_SUPPLIED TEXT_

The supercompilation (from supervised compilation) is a powerful semantic based program transformation technique[26,28] having a long history well back to the 1960-70s, when it was proposed by V. Turchin. The main idea is to observe the behaviour of a functional program running on (partially defined) input with the aim to define a program, which would be equivalent to the original one (on the domain of latter), but having improved properties. The result may be a specialized version of the original program, taking into account the properties of known arguments, or just a re-formulated, and sometimes more efficient equivalent program. The transformation itself takes into account deep semantic properties of the program. The resulting program is build as the result of meta-interpretation, so the syntax of the original program is thrown away, and the the resulting transformed program may have nothing common in syntax with original one. As to the semantics, resulting program may have wider domain than the source program, but both are equivalent on the domain of the source. This distinguishes it from other popular techniques, such as partial evaluation [].

_SOURCE MATERIAL_
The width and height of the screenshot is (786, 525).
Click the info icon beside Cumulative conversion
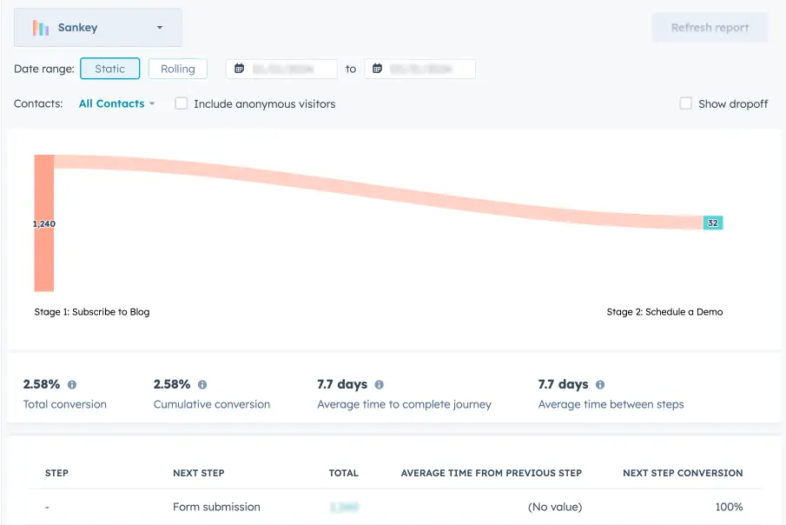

_LIST OF TASKS_
#1 In the supercompilation text, who proposed the technique?
#2 Extend the supercompilation text by writing the passage that would follow its final sentence.
The data has no connection to the supercompilation text.

_RESPONSES TO THE EXERCISE_
#1 V. Turchin.

#2
From the very beginning the development of supercompilation has been conducted mainly in the context of the Refal programming language [27]. A few supercompilers for Refal were implemented with the most advanced being SCP4 [21]. SCP4 unfolds a potentially infinite tree of all possible computations of a program with a parameterized entry point (partially defined input). In the process, it reduces the redundancy that could be present in the original program. It folds the tree into a finite graph of states and transformations between possible configurations of the computing system. And, finally, it analyses global properties of the graph, specializes this graph with respect to these properties and, based on the graph, constructs the resulting program. The resulting definition is constructed solely based on the meta-interpretation of the source program rather than by a step-by-step transformation of the program. For more details see [21,19].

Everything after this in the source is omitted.